### Instruction
Please write out each of the following entries exactly as they appear, line for line.

- - - -

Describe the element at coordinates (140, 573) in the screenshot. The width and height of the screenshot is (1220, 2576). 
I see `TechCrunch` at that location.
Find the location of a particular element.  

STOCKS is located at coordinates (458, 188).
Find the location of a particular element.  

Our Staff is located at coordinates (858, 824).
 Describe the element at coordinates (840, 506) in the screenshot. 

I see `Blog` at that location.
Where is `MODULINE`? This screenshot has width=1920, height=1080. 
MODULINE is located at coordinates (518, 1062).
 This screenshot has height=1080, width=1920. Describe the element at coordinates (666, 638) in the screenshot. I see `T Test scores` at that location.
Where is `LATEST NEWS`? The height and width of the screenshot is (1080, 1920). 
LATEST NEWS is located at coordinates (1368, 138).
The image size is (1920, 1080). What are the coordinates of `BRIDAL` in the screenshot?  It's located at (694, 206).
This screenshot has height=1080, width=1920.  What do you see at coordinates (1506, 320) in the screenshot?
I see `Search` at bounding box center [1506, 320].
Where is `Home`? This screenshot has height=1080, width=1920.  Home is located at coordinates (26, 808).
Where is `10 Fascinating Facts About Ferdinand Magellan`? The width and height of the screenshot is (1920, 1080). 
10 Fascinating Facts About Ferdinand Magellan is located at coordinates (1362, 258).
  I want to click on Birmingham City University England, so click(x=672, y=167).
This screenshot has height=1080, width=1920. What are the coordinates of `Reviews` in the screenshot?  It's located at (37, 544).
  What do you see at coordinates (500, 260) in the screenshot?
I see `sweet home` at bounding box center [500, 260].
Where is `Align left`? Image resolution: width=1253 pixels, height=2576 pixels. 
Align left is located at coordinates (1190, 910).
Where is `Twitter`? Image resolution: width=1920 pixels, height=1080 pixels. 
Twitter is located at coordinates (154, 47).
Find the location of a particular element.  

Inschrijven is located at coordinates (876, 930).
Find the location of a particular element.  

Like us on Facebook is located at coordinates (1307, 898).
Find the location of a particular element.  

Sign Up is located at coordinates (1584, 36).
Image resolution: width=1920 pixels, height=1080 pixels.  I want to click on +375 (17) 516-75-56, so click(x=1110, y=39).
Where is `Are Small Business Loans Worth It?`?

- - - -

### Exercise answer
Describe the element at coordinates (140, 573) in the screenshot. The width and height of the screenshot is (1220, 2576). 
I see `TechCrunch` at that location.
Find the location of a particular element.  

STOCKS is located at coordinates (458, 188).
Find the location of a particular element.  

Our Staff is located at coordinates (858, 824).
 Describe the element at coordinates (840, 506) in the screenshot. 

I see `Blog` at that location.
Where is `MODULINE`? This screenshot has width=1920, height=1080. 
MODULINE is located at coordinates (518, 1062).
 This screenshot has height=1080, width=1920. Describe the element at coordinates (666, 638) in the screenshot. I see `T Test scores` at that location.
Where is `LATEST NEWS`? The height and width of the screenshot is (1080, 1920). 
LATEST NEWS is located at coordinates (1368, 138).
The image size is (1920, 1080). What are the coordinates of `BRIDAL` in the screenshot?  It's located at (694, 206).
This screenshot has height=1080, width=1920.  What do you see at coordinates (1506, 320) in the screenshot?
I see `Search` at bounding box center [1506, 320].
Where is `Home`? This screenshot has height=1080, width=1920.  Home is located at coordinates (26, 808).
Where is `10 Fascinating Facts About Ferdinand Magellan`? The width and height of the screenshot is (1920, 1080). 
10 Fascinating Facts About Ferdinand Magellan is located at coordinates (1362, 258).
  I want to click on Birmingham City University England, so click(x=672, y=167).
This screenshot has height=1080, width=1920. What are the coordinates of `Reviews` in the screenshot?  It's located at (37, 544).
  What do you see at coordinates (500, 260) in the screenshot?
I see `sweet home` at bounding box center [500, 260].
Where is `Align left`? Image resolution: width=1253 pixels, height=2576 pixels. 
Align left is located at coordinates (1190, 910).
Where is `Twitter`? Image resolution: width=1920 pixels, height=1080 pixels. 
Twitter is located at coordinates (154, 47).
Find the location of a particular element.  

Inschrijven is located at coordinates (876, 930).
Find the location of a particular element.  

Like us on Facebook is located at coordinates (1307, 898).
Find the location of a particular element.  

Sign Up is located at coordinates (1584, 36).
Image resolution: width=1920 pixels, height=1080 pixels.  I want to click on +375 (17) 516-75-56, so click(x=1110, y=39).
Where is `Are Small Business Loans Worth It?`?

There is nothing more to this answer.